Directions: Which lines in the records below mention the word "Task"? Copy each one out.

====== Dataset records

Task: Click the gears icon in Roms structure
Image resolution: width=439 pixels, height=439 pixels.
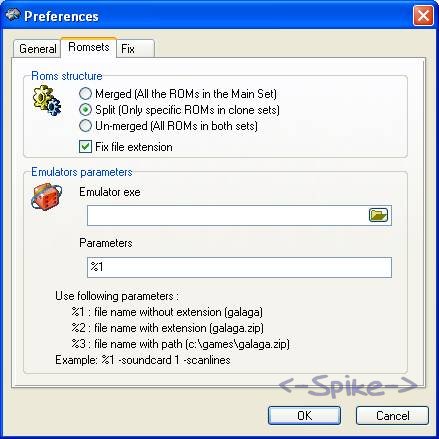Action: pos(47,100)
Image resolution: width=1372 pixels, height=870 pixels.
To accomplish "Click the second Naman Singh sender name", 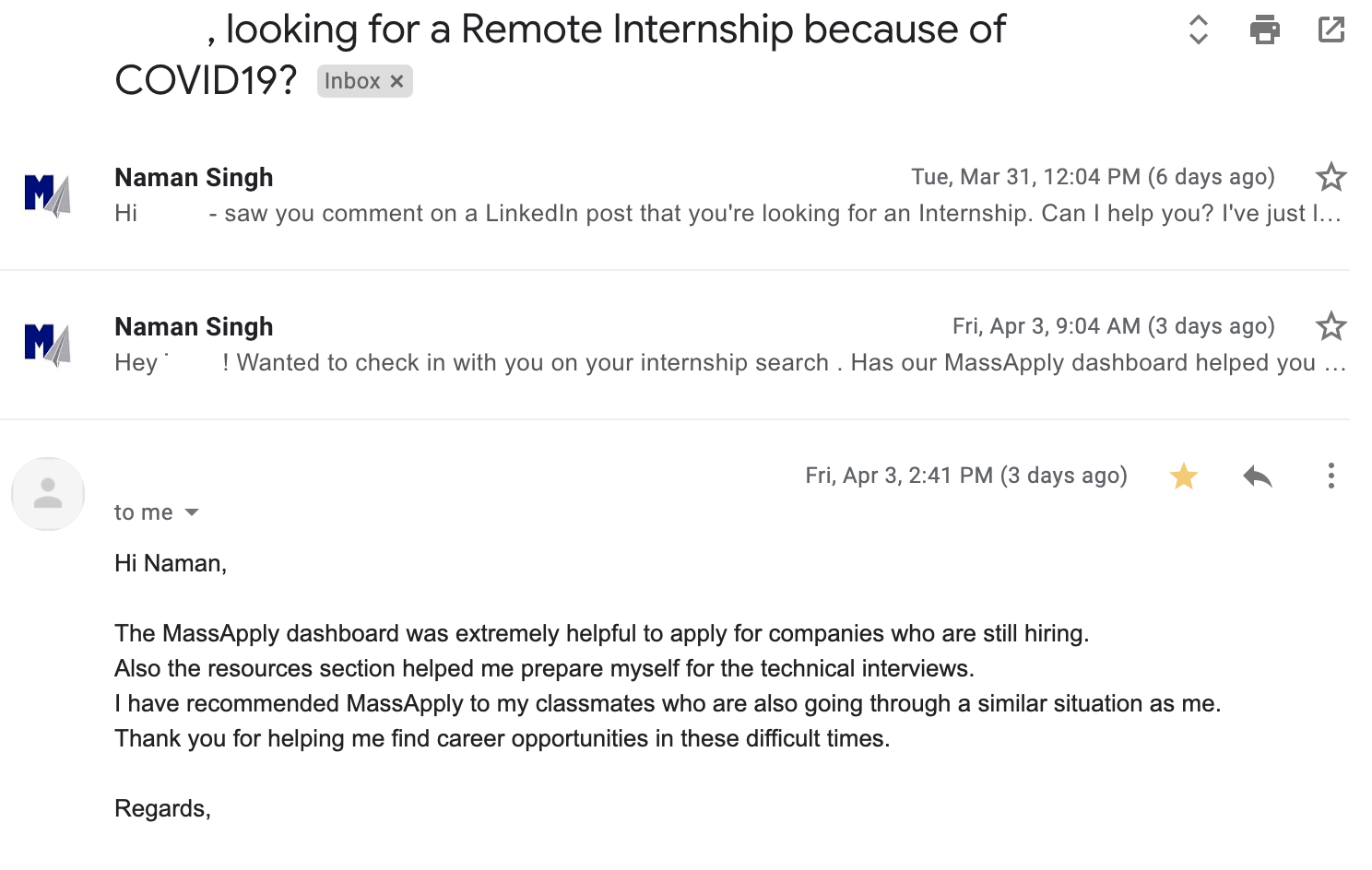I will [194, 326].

============
====== Dataset records

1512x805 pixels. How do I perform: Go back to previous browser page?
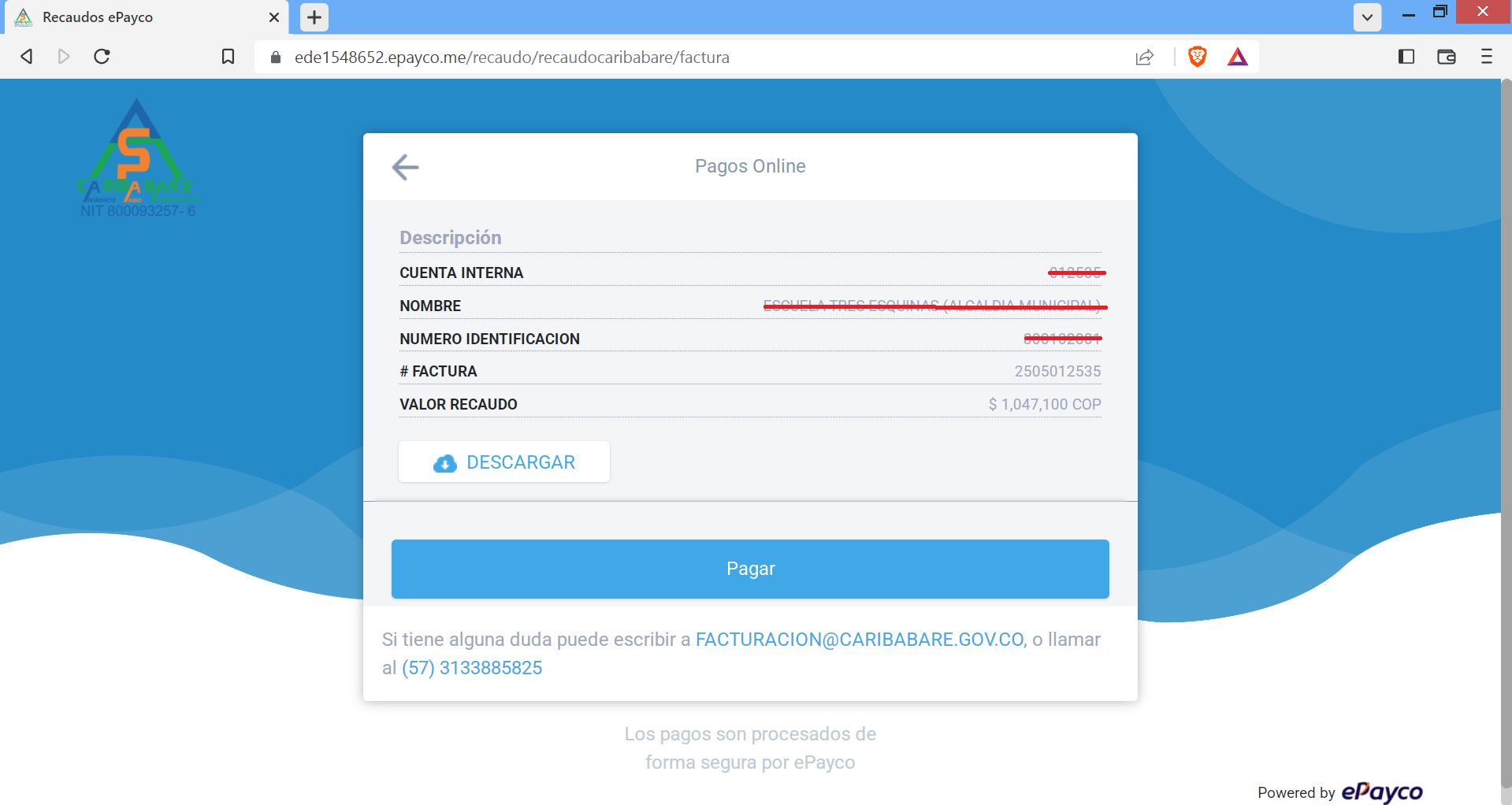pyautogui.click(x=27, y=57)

============
====== Dataset records

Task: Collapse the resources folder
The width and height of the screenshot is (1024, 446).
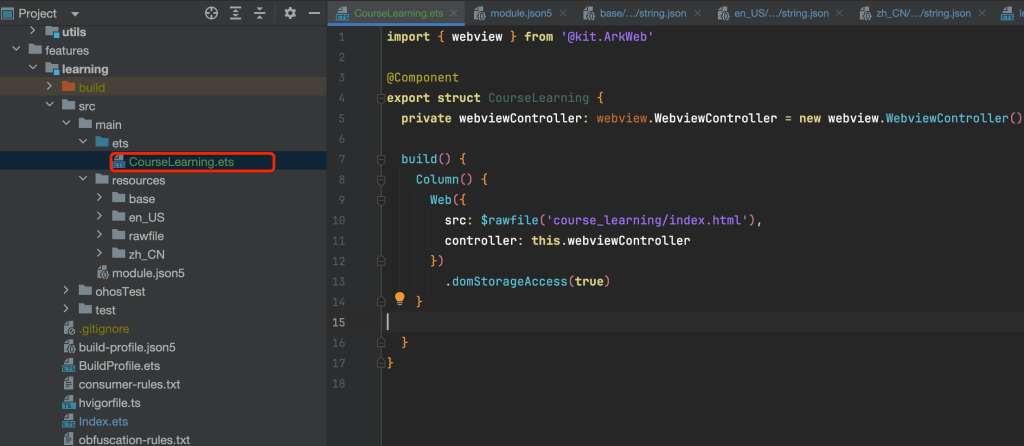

============

Result of this exercise:
Task: Click the gears icon in Roms structure
Task: Collapse the resources folder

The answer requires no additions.